5 Giugno 2007, di Redazione Wall Street Italia

(9Colonne) – Berna, 5 giu – Nei primi cinque mesi di quest’anno, l’Amministrazione delle dogane svizzere ha sequestrato oltre 5.200 fra orologi e gioielli contraffatti, frutto di ordinazioni via Internet e pagati con carta di credito. Nell’intero 2006 i sequestri erano stati 5.500. “Con l’aumento del commercio via Internet – si legge in una nota diffusa oggi dalle autorità doganali – accade sempre più spesso che gioielli d’oro, d’argento, di platino o di palladio ordinati all’estero sono inviati per posta in Svizzera. Lo stesso vale per gli orologi. Molti consumatori e consumatrici non sanno però che le merci che non adempiono le disposizioni della legge federale sui metalli preziosi vengono rispedite dalla dogana al mittente. Poiché in tali casi i venditori sono raramente disposti a restituire il prezzo d’acquisto, i clienti si ritrovano a mani vuote. Sovente i mittenti sono delle imprese da poco sul mercato e che non conoscono le disposizioni legali. Sui gioielli mancano l’indicazione riguardante il titolo del metallo prezioso o il marchio d’artefice dell’orafo. Spesso accade semplicemente che le merci non corrispondono alla qualità ordinata.
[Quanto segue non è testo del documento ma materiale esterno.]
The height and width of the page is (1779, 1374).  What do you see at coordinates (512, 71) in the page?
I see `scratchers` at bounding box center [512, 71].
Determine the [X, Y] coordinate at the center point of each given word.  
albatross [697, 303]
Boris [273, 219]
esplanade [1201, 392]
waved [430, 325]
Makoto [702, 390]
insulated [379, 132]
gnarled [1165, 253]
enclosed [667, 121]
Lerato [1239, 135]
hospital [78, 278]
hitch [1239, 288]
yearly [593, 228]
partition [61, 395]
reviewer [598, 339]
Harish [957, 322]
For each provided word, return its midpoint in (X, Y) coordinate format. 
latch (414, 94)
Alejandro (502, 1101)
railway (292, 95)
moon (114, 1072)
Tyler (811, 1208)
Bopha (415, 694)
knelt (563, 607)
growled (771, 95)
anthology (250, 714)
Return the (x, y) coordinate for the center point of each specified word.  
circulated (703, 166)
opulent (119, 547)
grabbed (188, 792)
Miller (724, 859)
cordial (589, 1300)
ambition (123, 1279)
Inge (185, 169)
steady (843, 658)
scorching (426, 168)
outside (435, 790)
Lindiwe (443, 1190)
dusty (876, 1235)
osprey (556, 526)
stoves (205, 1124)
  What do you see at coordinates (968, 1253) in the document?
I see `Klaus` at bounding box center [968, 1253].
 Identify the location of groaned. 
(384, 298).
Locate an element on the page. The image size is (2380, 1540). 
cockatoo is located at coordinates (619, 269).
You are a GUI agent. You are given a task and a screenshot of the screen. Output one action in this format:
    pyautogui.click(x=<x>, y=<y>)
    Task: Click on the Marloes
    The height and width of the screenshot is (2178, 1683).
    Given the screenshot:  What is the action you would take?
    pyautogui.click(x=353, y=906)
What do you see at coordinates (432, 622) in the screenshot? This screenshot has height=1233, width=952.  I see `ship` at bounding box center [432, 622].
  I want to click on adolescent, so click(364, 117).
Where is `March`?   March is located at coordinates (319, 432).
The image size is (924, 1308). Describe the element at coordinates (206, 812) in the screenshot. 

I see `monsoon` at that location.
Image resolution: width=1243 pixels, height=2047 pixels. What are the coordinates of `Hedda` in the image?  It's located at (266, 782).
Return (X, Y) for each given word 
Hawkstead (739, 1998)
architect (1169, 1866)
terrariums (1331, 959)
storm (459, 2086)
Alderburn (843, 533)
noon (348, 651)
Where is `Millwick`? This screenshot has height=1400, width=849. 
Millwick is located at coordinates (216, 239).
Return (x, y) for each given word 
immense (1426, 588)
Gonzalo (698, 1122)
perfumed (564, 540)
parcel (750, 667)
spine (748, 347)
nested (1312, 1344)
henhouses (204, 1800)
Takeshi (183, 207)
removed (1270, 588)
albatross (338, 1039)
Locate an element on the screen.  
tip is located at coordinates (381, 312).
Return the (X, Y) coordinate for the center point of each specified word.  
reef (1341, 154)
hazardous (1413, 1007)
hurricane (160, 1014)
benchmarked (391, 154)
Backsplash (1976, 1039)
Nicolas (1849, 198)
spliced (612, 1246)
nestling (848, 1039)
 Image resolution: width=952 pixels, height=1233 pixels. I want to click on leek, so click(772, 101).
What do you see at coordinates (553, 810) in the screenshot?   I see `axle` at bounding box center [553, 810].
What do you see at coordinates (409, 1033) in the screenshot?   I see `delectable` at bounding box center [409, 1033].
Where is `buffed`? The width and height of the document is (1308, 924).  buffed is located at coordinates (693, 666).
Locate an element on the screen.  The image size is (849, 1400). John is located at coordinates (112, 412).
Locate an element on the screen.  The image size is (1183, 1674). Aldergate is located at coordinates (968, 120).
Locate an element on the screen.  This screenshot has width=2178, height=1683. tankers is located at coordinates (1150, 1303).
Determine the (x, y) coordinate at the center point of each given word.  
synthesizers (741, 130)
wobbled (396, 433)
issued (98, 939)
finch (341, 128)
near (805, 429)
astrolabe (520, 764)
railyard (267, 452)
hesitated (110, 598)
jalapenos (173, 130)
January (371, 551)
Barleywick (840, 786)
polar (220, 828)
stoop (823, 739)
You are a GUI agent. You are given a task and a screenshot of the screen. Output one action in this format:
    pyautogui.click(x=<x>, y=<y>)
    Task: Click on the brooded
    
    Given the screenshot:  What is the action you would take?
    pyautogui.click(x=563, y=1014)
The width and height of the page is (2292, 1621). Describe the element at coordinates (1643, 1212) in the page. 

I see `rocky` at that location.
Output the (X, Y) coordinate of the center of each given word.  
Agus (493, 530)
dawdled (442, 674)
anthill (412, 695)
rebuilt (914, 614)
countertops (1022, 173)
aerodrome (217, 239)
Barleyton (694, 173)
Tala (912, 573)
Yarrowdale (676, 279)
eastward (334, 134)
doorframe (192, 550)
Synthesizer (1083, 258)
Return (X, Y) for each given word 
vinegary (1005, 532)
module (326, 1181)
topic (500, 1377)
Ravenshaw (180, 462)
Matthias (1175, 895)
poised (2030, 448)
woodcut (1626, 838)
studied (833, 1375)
Anche per gli orologi ordinati all’estero via Internet e pagati in anticipo con carta di credito sussiste il rischio che il consumatore rimanga a bocca asciutta. Qualora la dogana constatasse che si tratta di orologi falsificati, essa è tenuta a distruggerli”. Infine un consiglio: “ordinate gioielli all’estero via Internet solo se il venditore è tenuto a restituire il prezzo d’acquisto nel caso di un blocco alla dogana; non acquistate orologi online”.